La Giornata della Memoria non è solo un esercizio storico.
È un atto di responsabilità nel presente.

Quando parliamo di memoria, parliamo anche di tutte quelle persone che, ieri come oggi, sono state escluse perché considerate “diverse”, “fragili”, “scomode”. Tra queste, le persone con disabilità.
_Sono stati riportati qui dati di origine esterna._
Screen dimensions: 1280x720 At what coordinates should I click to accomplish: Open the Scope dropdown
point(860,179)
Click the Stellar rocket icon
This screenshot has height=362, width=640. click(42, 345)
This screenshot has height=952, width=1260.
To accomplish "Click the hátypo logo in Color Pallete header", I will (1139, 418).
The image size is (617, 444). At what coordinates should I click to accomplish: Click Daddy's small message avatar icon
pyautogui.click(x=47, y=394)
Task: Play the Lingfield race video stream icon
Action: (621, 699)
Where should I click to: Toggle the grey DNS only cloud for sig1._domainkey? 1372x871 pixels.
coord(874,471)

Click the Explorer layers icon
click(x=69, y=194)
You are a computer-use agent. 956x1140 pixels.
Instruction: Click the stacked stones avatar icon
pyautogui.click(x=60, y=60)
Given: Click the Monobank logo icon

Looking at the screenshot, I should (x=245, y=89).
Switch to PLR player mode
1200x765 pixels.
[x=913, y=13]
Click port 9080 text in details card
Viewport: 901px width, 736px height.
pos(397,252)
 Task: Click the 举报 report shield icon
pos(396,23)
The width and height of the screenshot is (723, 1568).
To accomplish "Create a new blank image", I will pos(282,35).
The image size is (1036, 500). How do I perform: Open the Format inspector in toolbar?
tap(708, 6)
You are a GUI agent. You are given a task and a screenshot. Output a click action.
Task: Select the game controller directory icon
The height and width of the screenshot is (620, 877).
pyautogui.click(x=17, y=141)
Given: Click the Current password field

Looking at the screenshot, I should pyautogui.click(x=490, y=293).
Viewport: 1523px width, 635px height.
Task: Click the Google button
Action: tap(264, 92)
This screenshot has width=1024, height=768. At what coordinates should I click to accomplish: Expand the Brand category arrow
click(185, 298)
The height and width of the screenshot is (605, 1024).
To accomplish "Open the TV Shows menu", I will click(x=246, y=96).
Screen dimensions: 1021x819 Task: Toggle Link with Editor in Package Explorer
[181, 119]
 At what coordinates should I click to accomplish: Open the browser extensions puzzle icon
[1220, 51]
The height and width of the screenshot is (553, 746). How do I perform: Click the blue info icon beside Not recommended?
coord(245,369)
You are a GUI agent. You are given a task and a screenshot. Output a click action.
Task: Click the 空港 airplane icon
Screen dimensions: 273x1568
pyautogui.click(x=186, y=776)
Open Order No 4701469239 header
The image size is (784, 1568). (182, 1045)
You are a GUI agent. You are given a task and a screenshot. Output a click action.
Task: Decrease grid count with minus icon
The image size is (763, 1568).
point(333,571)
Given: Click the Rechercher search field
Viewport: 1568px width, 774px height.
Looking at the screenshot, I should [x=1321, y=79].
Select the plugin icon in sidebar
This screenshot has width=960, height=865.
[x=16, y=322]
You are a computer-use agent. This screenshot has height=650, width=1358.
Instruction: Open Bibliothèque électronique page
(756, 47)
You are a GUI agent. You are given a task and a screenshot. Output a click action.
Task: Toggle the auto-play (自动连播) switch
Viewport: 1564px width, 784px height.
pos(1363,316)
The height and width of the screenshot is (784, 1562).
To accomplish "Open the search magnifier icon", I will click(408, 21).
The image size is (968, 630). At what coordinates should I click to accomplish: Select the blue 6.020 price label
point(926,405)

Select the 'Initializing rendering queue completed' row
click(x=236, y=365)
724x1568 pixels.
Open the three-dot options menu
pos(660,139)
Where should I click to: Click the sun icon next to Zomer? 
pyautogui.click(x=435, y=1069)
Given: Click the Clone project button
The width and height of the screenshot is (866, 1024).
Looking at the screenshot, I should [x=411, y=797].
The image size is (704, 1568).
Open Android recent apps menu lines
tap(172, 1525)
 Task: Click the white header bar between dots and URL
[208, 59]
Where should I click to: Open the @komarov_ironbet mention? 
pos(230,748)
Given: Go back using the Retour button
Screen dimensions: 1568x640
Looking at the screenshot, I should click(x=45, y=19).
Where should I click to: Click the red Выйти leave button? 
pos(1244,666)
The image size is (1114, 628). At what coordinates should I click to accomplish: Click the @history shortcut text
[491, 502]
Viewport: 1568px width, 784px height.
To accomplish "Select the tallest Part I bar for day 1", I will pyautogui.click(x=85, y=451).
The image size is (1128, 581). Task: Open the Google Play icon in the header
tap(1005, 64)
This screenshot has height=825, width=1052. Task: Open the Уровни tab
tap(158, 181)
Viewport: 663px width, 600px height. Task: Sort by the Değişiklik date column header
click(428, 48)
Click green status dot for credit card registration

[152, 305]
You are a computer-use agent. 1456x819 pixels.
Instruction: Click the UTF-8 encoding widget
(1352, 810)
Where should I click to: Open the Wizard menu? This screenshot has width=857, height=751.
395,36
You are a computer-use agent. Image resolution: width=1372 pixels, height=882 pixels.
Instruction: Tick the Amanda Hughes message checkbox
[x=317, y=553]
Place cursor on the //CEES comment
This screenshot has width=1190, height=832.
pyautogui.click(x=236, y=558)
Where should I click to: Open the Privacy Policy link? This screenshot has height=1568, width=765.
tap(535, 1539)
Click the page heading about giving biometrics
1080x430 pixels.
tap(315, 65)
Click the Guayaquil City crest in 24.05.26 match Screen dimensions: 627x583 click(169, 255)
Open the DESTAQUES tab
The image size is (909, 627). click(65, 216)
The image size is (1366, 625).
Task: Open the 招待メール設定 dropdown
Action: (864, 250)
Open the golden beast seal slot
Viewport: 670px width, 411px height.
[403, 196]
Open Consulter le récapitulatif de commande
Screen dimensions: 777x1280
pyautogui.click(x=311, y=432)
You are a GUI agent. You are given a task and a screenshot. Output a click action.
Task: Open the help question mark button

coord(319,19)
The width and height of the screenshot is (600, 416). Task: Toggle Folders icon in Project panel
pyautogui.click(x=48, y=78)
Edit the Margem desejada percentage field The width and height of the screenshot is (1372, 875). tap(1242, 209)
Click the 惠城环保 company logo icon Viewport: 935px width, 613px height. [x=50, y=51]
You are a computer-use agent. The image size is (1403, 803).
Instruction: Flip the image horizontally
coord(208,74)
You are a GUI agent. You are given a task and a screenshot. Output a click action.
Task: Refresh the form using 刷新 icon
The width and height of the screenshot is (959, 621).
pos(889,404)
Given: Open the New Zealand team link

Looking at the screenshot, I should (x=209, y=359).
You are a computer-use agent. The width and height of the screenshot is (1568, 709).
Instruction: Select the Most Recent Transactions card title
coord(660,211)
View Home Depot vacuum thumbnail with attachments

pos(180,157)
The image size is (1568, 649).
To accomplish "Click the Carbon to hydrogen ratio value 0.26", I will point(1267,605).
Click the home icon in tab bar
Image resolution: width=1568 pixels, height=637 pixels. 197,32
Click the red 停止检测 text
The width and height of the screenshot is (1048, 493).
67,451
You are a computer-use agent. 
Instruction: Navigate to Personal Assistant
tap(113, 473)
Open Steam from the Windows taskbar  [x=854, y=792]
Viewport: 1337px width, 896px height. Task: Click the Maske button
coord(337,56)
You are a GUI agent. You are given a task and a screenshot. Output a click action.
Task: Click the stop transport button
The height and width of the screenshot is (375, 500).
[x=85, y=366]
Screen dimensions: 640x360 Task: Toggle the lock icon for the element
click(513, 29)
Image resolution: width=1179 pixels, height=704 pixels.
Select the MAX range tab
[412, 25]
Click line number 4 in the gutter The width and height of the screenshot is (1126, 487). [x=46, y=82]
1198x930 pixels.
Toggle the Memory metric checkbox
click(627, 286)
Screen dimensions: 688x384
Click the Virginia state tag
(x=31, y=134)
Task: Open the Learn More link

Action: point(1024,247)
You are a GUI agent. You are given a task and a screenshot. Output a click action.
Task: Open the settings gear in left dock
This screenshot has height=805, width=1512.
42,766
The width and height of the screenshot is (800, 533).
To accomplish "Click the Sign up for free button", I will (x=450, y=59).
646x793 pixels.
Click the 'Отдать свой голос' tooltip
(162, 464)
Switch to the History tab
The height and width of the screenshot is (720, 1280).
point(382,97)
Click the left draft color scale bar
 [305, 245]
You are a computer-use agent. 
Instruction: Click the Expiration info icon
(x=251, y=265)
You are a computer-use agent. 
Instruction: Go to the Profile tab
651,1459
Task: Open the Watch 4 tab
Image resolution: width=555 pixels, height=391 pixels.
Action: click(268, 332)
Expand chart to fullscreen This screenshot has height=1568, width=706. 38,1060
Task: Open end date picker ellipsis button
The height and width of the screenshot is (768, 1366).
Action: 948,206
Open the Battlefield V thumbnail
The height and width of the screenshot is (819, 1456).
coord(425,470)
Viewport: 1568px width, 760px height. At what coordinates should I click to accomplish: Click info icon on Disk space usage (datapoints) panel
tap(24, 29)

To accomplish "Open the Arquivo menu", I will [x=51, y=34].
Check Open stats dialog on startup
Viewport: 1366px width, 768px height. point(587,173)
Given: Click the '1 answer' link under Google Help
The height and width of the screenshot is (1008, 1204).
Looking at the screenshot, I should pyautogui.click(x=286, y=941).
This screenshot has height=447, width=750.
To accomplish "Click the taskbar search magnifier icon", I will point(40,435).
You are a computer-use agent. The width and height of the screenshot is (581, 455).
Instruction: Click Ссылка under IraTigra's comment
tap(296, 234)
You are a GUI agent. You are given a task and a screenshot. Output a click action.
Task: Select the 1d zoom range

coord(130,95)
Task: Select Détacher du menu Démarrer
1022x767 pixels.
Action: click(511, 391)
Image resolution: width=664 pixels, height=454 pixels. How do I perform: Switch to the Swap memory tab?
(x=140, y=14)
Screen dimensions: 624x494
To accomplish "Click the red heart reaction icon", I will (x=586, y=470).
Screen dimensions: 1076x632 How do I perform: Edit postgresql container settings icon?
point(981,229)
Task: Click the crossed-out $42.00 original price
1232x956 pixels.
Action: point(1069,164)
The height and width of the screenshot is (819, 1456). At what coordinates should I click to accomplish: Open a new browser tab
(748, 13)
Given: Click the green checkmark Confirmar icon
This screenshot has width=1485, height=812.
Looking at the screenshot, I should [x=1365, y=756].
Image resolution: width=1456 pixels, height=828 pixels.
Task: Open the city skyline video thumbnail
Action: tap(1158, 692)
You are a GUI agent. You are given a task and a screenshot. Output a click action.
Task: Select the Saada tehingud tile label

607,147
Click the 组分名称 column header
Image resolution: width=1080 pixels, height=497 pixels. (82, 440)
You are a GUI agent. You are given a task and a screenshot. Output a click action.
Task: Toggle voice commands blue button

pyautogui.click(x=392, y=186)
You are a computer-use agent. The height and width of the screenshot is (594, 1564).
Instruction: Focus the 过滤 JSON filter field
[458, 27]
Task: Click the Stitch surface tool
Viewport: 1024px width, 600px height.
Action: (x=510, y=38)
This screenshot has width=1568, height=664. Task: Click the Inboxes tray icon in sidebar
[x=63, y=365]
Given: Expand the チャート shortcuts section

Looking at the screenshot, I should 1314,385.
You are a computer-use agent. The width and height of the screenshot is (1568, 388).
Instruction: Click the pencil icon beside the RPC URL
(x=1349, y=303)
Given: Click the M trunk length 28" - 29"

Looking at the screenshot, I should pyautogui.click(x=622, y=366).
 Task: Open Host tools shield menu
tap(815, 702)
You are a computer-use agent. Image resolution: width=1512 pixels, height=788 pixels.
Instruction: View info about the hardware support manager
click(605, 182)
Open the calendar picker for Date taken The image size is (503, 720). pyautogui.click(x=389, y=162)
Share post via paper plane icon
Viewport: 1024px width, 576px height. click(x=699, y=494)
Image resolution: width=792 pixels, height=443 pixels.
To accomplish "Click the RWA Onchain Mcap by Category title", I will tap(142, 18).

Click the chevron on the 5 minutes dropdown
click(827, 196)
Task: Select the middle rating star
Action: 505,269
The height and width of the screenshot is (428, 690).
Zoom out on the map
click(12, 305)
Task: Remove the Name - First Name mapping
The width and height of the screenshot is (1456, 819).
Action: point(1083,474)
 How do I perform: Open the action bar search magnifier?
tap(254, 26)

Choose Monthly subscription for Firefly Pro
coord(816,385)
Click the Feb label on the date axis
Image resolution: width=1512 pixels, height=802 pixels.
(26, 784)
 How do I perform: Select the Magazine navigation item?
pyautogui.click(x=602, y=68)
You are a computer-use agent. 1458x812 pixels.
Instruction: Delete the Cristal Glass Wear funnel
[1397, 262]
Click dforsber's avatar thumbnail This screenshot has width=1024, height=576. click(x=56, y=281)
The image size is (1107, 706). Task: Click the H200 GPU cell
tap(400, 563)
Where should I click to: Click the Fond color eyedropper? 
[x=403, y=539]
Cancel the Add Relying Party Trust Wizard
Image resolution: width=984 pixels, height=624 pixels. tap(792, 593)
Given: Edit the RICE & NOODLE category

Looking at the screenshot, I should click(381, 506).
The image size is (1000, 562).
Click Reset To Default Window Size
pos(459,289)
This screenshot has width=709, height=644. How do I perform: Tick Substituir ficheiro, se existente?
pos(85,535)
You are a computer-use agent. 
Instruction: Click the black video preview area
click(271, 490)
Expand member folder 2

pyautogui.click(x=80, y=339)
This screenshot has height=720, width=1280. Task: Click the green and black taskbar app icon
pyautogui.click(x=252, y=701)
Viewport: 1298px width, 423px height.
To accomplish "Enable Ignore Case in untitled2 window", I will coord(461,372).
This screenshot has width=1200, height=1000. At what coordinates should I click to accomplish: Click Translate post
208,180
Non sempre la violenza è esplicita.
Spesso è silenziosa.

L’invisibilità è una forma di esclusione

Nel corso della storia, la disabilità è stata nascosta, isolata, negata.
Non solo nei momenti più bui del Novecento, ma anche nella quotidianità: nelle città non accessibili, nelle scuole non inclusive, nei servizi assenti, negli sguardi che evitano.

Essere dimenticati è una forma di esclusione potente.
E la memoria serve anche a restituire visibilità e dignità.

Fare memoria oggi: cosa significa davvero

Ricordare non basta se non cambia il nostro modo di agire. Fare memoria oggi significa: abbattere barriere fisiche e culturali garantire diritti, non concessioni ascoltare le persone con disabilità, non parlare al posto loro, costruire servizi che mettano al centro la persona, non il limite.

La disabilità non è una condizione individuale da “gestire”.
È una responsabilità collettiva.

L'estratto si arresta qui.